** Opening Given records block **
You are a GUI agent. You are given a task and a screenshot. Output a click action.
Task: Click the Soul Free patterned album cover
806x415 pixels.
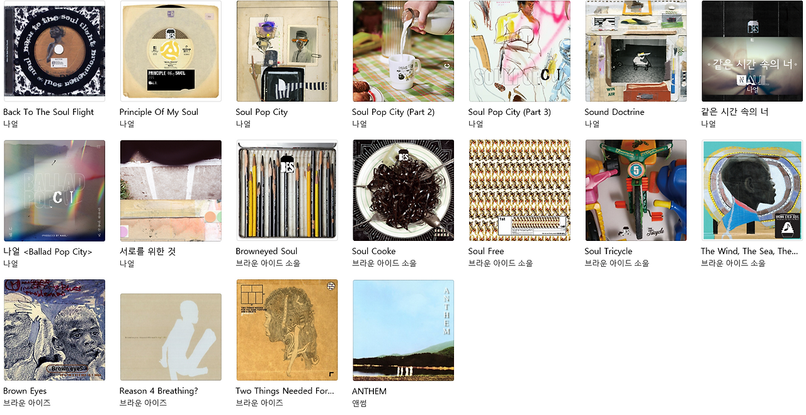(519, 190)
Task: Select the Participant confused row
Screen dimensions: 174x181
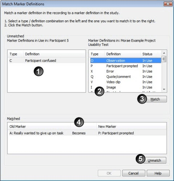Action: (x=46, y=60)
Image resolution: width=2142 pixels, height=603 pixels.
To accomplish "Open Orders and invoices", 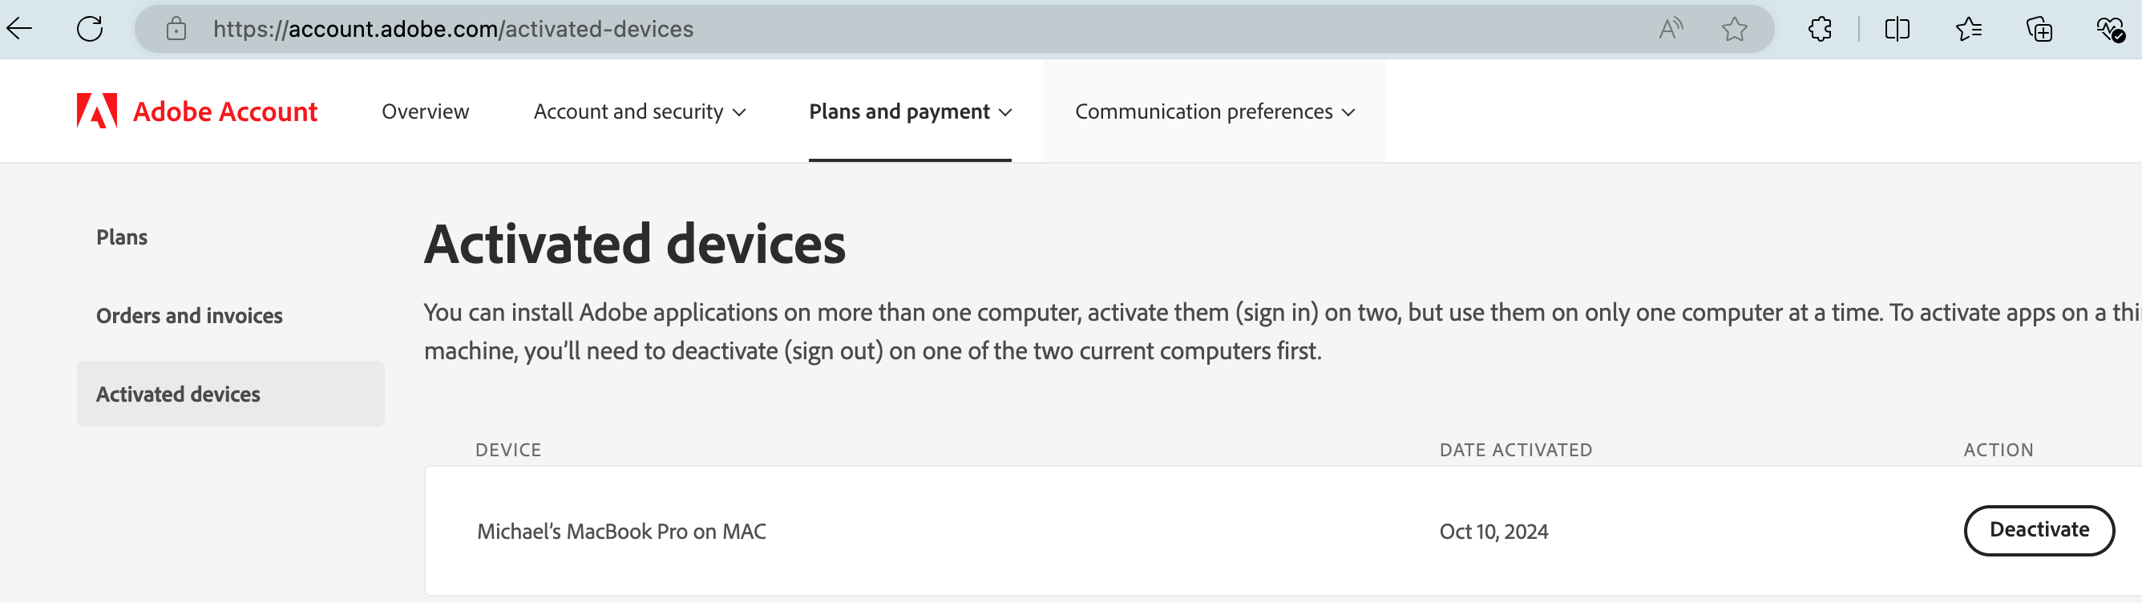I will (190, 315).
** Closing Given records block **
What is expected: Repeat word for word the lines above, from the first entry through the line containing "Image resolution: width=2142", with both ends kept and the pictures dropped.

Response to this task:
You are a GUI agent. You are given a task and a screenshot. Output a click action.
Task: Click the Soul Free patterned album cover
806x415 pixels.
(519, 190)
Task: Select the Participant confused row
Screen dimensions: 174x181
Action: (x=46, y=60)
Image resolution: width=2142 pixels, height=603 pixels.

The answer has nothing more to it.